Banyak dijumpai dalam perdebatan baik secara langsung maupun di dunia maya, aku melihat telah melupakan adab munakosyah, maka disini dengan memohon pertolongan Allah Azza wa Jalla aku rangkum ushul adab nikhosy dan perdebatan hingga menjadi dasar serta etika yang akhirnya membuahkan apa yang diharapkan.

» Tujuan debat adalah untuk menggapai Al-Hak, bukan untuk mencari menang, jika ini dilanggar maka akan timbul kesombongan terhadap kebenaran, dan menolaknya sehingga menjadi debat yang sengit tidak berujung. Berkata Imam Syafi'i, "Tidaklah aku bermunadhoroh/ debat kecuali aku tidak peduli, Allah berikan Al-Hak/ kebenaran pada lisanku atau lisan dia". Kebenaran adalah tujuan utama bagi mereka para ulama, bukan untuk mencari kemenangan pribadi.

» Perhatian pada ilmu dan cara meraihnya, serta tata cara pemaparan hujjah, dan menjauh dari perkara keji & bodoh, banyak dijumpai dalam perdebatan, jika ia merasa lemah dari argumen maka ia mencela lawan bicara, bahkan tidak segan untuk mencerca dan melakukan tuduhan yang buruk atau memfitnah sesuatu yang tidak nyata dalam rangka lari dari dalil dan hujjah.

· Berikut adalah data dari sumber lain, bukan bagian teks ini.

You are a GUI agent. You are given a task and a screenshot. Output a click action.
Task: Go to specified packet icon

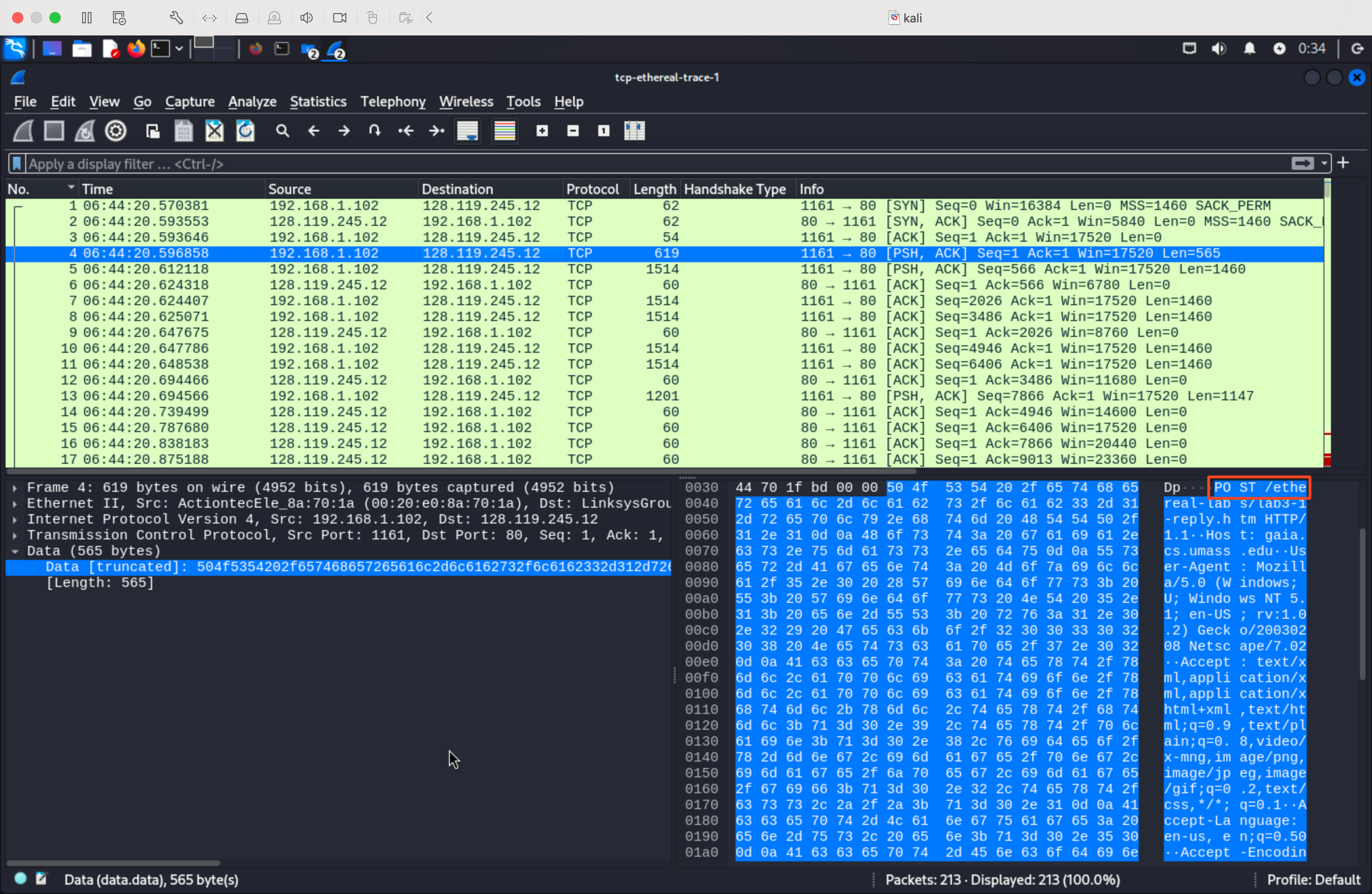(x=375, y=132)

 » Hendaknya tidak melakukan debat kecuali dengan seorang yang Alim atau penuntut ilmu, adapun orang jahil maka ia tidak pantas untuk melakukan debat, karena ia tidak mengetahui kaidah-kaidah ilmiyah, tidak meiliki keahlian di bidang-bidang ilmu. Seperti halnya ahli kesehatan ia tidak pantas bicara tentang syariah, demikian wartawan, seniman, tidak memiliki hak berbicara dalam masalah fikhiyah.

» Disepakatinya kaidah dan ushul yang umum, yang dijadikan sebagai rujukan tatkala khilaf dan perbedaan, hingga memudahkan menuju jalan yang shohih dan menyampaikan ke jalan Al-Hak. Dari sini diketahui berjidal dan debat dengan ahli bid'ah adalah debat kusir, karena tidak pernah ada kesepakatan dengan ushul Ahlissunnah, seperti halnya kelompok Rafidhoh, yang ingkar terhadap Al-Qur'an dan tidak pernah beriman terhadap As-Sunnah, demikian pula hadist-hadist kecuali yang hanya diriwayatkan oleh Ahli Bait, menurut keyakinan mereka, maka yang demikian adanya, bagaimana mungkin akan diajak berdiskusi? Mereka tidak menerima usul ahlissunnah, tidak pula iman kepadanya, oleh karenanya para salaf memberikan peringatan dan larangan berdebat dengan ahli bid'ah, karena mereka akan memberikan dampak buruk lantaran syubhatnya, dan Ahlussunnah tidak pernah akan mendapat manfaat apapun dari ahli bid'ah dan ilmunya.

» Tidak keluar dari pembicaraan tatkala debat terjadi, karena keluar dari pokok masalah adalah bentuk lari dari debat dan lemah dalam menghadapi.

 » Menegakkan dalil saja tidak dirasa cukup, karena disana dibutuhkan pula menjawab dalil lawan, dengan jawaban yang memuaskan, tidak hanya sekedar jawaban yang tidak mengena.

» Kritikan hendaknya ditujukan kepada ucapan dan pendapat, bukan pada individunya, hingga tidak layak untuk mencela lawannya atau cacian dan cercaan yang tidak ada kaitannya dengan materi pembicaraan, karena ini tidak akan mampu menggiring kepada jalan Al-Hak sedikitpun.

 » Iltizam dengan adab hiwar dan nikosh, jika melalui lisan maka tidak mengangkat suara berlebihan, memutus pembicaraan, tatapan mata yang tajam, tidak ada celaan dan pelecehan. Oleh karenanya orang yang mudah emosi, bersempit dada, hendaknya tidak melakukan diskusi, karena dengan buruknya akhlak dia akan menjadikannya tidak mampu berpikir jernih, bukan karena lemah hujah-hujahnya, melainkan akan kehilangan kesetabilan pada dirinya.

» Rujuk dan kembali kepada Al-Hak adalah suatu keutamaan, dan tidak terus-menerus bergelimang dengan kebathilan, maka kapanpun Al-Hak dijumpai baik dari lawan bicaranya maka wajib utk tunduk kepada kebenaran tersebut dan wajib diterima, serta mengakui lawan bicara tersebut, bahkan hendaknya ia bersyukur atas penjelasan kebenaran tersebut.